The task
Continue the passage below on algorithms for training feedforward neural networks, starting after its last sentence.

Excerpted passage
==*==

There is a need for a training set that includes suitable features for network training. The parameters of the network are regulated by the training algorithms using the training data [
16]. In this context, the main purpose of network training is to ensure harmony between network output and real output by means of training algorithms.
There are many algorithms and methods in the literature that can be used in ANN training. The most commonly used mathematical methods are the back-propagation (BP) [
17], gradient descent (GD) [
18], conjugate gradient (CG) [
19] and Levenberg–Marquardt (LM) methods [
20]. Many heuristic algorithms can be used to construct the appropriate network in FNN training.
In [
14], the PSOGSA algorithm was proposed for FNN training. The obtained results were compared with the PSO-based FNN (FNNPSO). It has been observed that the PSOGSA-based FNN (FNNPSOGSA) algorithm produces better results compared to the PSO-based FNN (FNNPSO) and GSA-based FNN (FNNGSA) algorithms.
A study was conducted to investigate the effectiveness of the use of the VS algorithm in FNN training [
13]. In [
13], the performance of the VS-based FNN (FNNVS) was compared with the performance of an FNN trained with other optimization algorithms using different classification problems. The obtained results showed that the VS algorithm can be used in FNN training. Furthermore, the discrete-continuous version of the vortex search algorithm was used to determine the sizes and locations of PV sources [
21]. In [
22], the optimal selection of conductors in three-phase distribution networks was performed through the use of a discrete version of the vortex search algorithm.
It can be used in models obtained as a result of hybridizing classical training algorithms and heuristic optimization algorithms in ANN training. In [
23], a new method was presented, based on hybridizing the artificial bee colony (ABC) algorithm and the LM algorithm (ABC-LM). The authors carried out this study to prevent the LM algorithm from getting stuck on local minimums and the ABC algorithm converged slowly to global minimums.
Heidari et al. [
24] presented a stochastic training algorithm in their study. They suggested that the grasshopper optimization algorithm (GOA) performed well in the solution of optimization problems and could also be used in the training of multilayer perceptron (MLP) neural networks. The GOAMLP model was compared with other efficient algorithms using five different classification problems. The authors stated that the use of GOAMLP contributed to obtaining accurate classification performance.
In [
25], the dragonfly algorithm (DA) was used in FNN training. Experiments were conducted on classification problems and a civil engineering problems. The obtained results showed that the DA was quite successful in FNN training. Additionally, they tried to emphasize the avoidance of the local optima.
In [
26], weights and biases parameters of the FNN were optimized by means of the whale optimization algorithm (WOA). Within the scope of the study, comparisons were made with different algorithms through classification problems. The authors stated that it performed better in terms of its avoidance of the local optimum and its convergence rate. In addition to the studies mentioned above, other studies have been conducted using optimization algorithms for ANN training. These include studies of the krill-herd algorithm (KHA) [
27], the cuckoo search (CS) algorithm [
28] and the the symbiotic organism search (SOS) algorithm [
29].
Table 1 presents some algorithms used in FNN training. The main purpose of these studies was to train the FNN structure in the best way. The main difference between these studies is that they used different algorithms from one another. The algorithm presented in this study is different from these, and it was also used for transmission line fault classification.

==*==

Records
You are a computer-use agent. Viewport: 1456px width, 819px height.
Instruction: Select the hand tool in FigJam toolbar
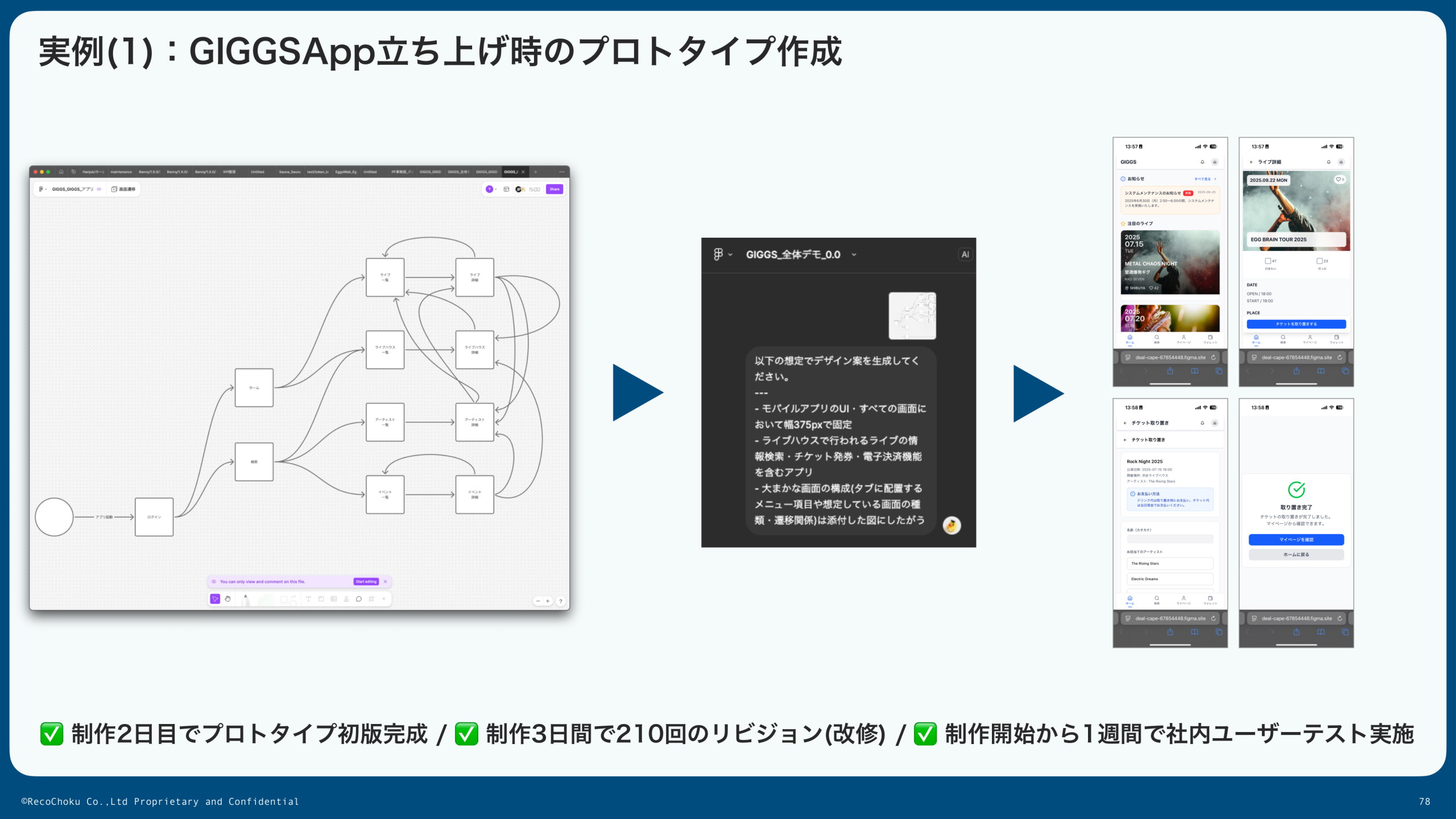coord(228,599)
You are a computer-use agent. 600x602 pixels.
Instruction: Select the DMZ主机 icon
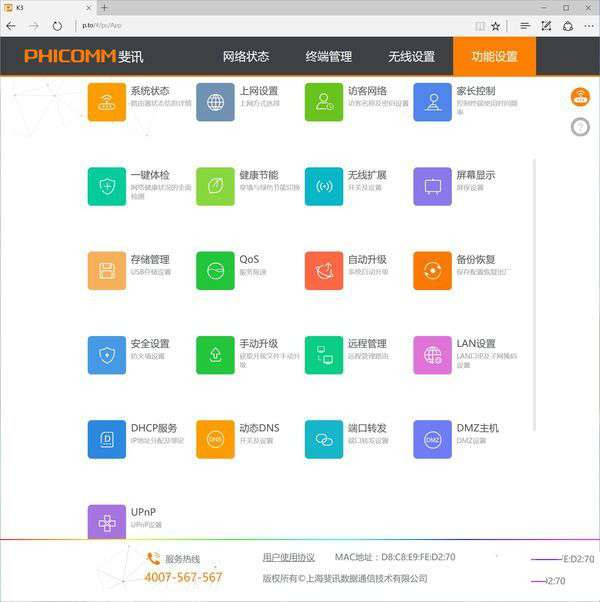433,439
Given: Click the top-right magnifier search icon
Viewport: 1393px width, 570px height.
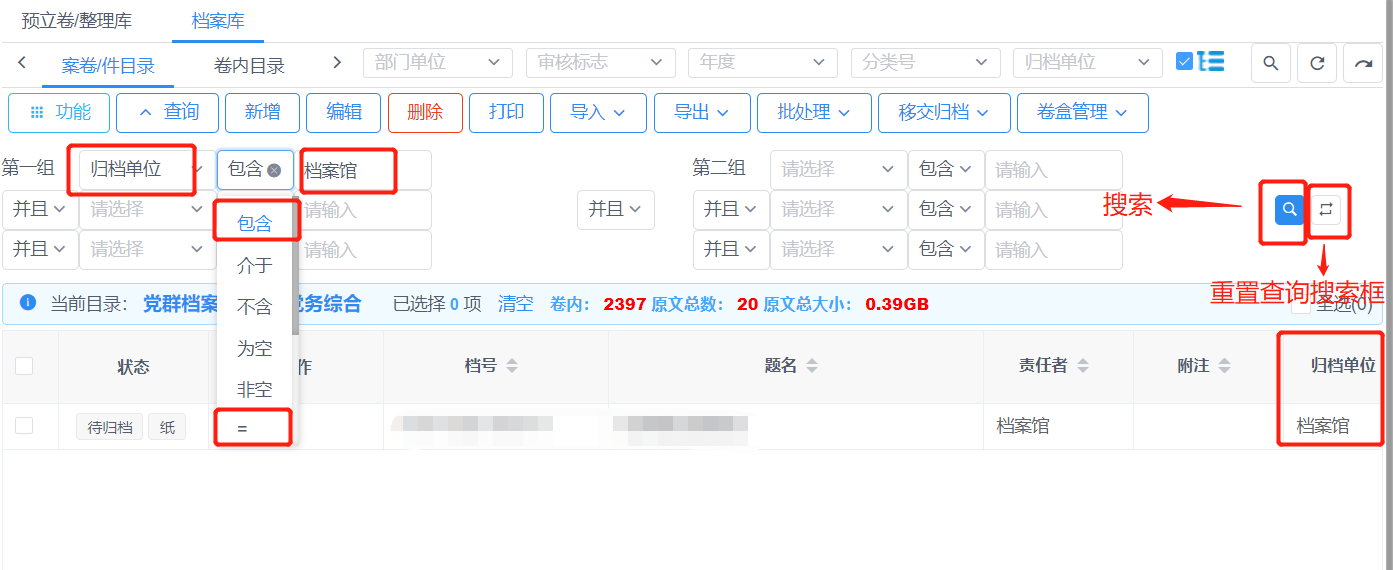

==*==

The reply
To the best of our knowledge, this is the first study conducted on HTVS-based FNN training. In this study, our main purpose was not to find the most suitable FNN structure for a test problem or to obtain the smallest error value that could be achieved. Rather, the primary purpose of this study was to present the use of the HTVS algorithm [
32] in FNN training and to compare its performance with that of the VS [
33], PSO [
34], PSOGSA [
14] and GSA [
35]. Therefore, 3-bit parity, iris classification, wine recognition and seed classification benchmark datasets were used for performance comparisons. In order to show that the HTVS algorithm had a competitive character compared to other algorithms used in FNN training, tests were conducted using different hidden neuron numbers in the FNN structure.
The second main purpose of the study was to show that the proposed algorithm can be used in fault classification on transmission lines. For this purpose, a transmission line of 735 kV, 60 Hz and 100 km longwas modeled as frequency-dependent with the help of Matlab/Simulink. Fault data were produced and recorded on the modeled transmission line. Using these data, the FNNHTVS algorithm and the optimization algorithm-based FNNVS, FNNPSO, FNNPSOGSA and FNNGSA algorithms were compared. Additionally, the performance of the proposed algorithm was compared with that of classifiers such as a support vector machine (SVM), the K-nearest neighbor (KNN) method and an FNN with LM and Naive Bayes (NB). The results showed that the FNNHTVS algorithm was quite successful.
The main contributions of this study are briefly listed as follows.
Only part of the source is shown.